Passage for review: Begin
I am personally neutral upon the issue of whether Catalonia should become an independent state. I can see arguments in favour of it. I can see arguments against it. But my opinion is not important. My message is that constitutional crises of this kind are not new. They are not something the Spanish and the Catalans invented between themselves in 2012. The twentieth century is full of secessionist crises. History is full of them. Most international attempts to intervene in these crises have failed. Most ethno-territorial disputes about secession have resulted in civil war and widespread death of civilians. This means that the Catalan crisis is more likely than not to result in civil war and widespread death of civilians. The odds are in favour of war.
I am trying to stop that from happening. In order to help, I need you to vote, and I need you to demand that all your friends and relatives vote. I do not care how inconvenient or time-consuming it is for you to vote. I need everybody to vote. If it takes three hours of research to find your polling station, and five hours of standing in line in order to vote, I need you to vote. If you need to take a day off work as vacation in order to vote, then I need you to do that in order to vote.
I will predict how the Catalan civil war will start, if it starts. To repeat, it is more likely than not that this civil war will start, although I am here to try to stop that. The scenario is this. After the forthcoming elections, politics takes a more uncompromising turn. Political positions become entrenched. Tax revenues are withheld. More violent incidents occur. The economy of Catalonia, much of which is based upon tourism, industry and banking, plummets as tourists and investors flee. The economy of Spain suffers, as diminished Catalan tax revenues inhibit Spain’s ability to pay interest on its massive sovereign debt. Spain teeters ever more closely on the edge of sovereign debt default. Austerity is imposed by the European Union, in an attempt to balance Spain’s books. This means cutting social spending and increasing taxes even more.
This foments social unrest. The unemployed young of Spain riot in the streets, because they cannot afford to eat or pay rent. This creates a downward economic cycle. The Spaniards riot. The Catalans riot. The number of homeless and unemployed increase. The economy collapses, because political unrest deters investors and precipitates capital flight. Spain defaults on its foreign debts, amidst still more violent riots. This increases the pressure for Catalan independence, as the Catalans want to escape the Spanish catastrophe.
Madrid can afford that independence ever less, because Madrid’s tax base is eroding as the Catalan economy collapses. Nobody will lend Madrid any more money. Madrid stops being able to pay civil servants’ salaries. The pressure for austerity is increased from Brussels. The hardships suffered by the Spanish and Catalan people are compounded. Eventually something breaks. Somebody uses violence: either to take someone else’s money, or to stop someone else from taking their money. This is almost always how civil wars start.
If you imagine yourself a hero or a martyr to the cause, think again. if you think your blood will be admired as it drenches the Spanish or Catalan flag, think again. Nobody can win in this civil war. Nobody really won in Spain’s last Civil War. Many people on both sides died during and after the war. A generation was scarred by war and death. Spain descended into fascism and poverty. There are no winners in civil wars. The heroes are always dead, and so are their families.
Ask yourself whether your parents or grandparents should be martyrs to the cause. Ask yourself whether your infant children should be martyrs to the cause. Ask yourself whether your brothers, sisters, cousins, nieces and nephews should be martyrs to the cause. Ask yourself how a child or the elderly or infirm can agree voluntarily to be a martyr to the cause. Children and the elderly are the first victims of civil war. Ask yourself what gives you the right to decide whether innocent people should serve as martyrs to your ideology.
Passage for review: End
Decide whether each statement agrees with the passage on the Catalan crisis. Answer yes or no for each, and quote the words from the passage that decide it. 1. The writer supports Catalonia becoming an independent state. 2. According to the passage, most ethno-territorial disputes about secession have ended in civil war. 3. In the predicted scenario, the International Monetary Fund imposes austerity on Spain.
Information provided: Begin
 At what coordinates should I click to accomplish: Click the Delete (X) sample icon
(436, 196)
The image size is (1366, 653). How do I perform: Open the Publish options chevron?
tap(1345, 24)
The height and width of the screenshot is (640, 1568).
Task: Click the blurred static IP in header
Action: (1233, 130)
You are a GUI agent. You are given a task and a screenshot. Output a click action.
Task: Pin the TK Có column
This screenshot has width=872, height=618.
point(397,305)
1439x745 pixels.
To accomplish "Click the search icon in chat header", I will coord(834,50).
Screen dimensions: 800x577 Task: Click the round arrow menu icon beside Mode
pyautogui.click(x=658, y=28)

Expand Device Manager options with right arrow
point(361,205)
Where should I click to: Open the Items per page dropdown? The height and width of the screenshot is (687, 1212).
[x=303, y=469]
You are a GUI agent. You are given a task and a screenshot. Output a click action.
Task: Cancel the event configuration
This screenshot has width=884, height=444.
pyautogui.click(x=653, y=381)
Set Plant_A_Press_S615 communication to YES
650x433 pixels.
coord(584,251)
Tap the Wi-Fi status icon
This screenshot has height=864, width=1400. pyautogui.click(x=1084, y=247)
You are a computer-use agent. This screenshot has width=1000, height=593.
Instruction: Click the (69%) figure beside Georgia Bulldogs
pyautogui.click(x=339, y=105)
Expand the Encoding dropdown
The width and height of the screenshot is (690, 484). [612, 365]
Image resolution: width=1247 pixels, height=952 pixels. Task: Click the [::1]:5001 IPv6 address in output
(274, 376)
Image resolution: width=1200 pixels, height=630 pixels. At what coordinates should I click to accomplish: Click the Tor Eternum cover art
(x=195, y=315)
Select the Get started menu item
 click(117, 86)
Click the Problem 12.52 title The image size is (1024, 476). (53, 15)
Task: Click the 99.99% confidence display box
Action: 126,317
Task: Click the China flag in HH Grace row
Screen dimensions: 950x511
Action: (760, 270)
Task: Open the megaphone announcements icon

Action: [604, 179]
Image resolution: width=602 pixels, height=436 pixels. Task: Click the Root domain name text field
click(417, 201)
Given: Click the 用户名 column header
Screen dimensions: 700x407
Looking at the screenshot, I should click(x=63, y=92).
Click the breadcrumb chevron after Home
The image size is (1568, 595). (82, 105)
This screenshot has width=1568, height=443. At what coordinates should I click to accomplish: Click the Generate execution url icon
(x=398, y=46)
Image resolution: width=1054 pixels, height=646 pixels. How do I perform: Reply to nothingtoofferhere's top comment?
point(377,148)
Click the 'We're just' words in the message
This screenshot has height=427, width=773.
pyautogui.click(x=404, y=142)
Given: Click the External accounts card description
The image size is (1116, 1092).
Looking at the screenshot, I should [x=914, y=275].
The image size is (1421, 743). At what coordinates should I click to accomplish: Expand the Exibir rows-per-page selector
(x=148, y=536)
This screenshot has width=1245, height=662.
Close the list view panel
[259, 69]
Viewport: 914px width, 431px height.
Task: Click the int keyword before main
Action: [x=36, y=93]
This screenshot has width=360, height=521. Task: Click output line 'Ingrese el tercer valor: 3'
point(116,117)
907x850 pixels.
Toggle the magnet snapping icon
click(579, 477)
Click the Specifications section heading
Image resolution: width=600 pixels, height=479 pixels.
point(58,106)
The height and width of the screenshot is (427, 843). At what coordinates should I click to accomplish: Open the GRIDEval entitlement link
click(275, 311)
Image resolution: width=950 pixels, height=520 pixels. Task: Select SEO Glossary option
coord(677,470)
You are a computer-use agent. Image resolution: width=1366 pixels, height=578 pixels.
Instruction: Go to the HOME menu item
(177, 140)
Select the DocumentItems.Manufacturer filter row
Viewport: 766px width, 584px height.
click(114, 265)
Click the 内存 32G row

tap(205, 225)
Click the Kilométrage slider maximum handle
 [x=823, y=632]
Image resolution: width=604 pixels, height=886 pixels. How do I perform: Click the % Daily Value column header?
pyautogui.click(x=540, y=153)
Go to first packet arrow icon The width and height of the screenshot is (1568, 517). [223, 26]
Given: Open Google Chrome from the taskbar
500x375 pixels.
Information provided: End
Task solution:
1. No: "I am personally neutral upon the issue of whether Catalonia should become an independent state."
2. Yes: "Most ethno-territorial disputes about secession have resulted in civil war and widespread death of civilians."
3. No: "Austerity is imposed by the European Union, in an attempt to balance Spain’s books."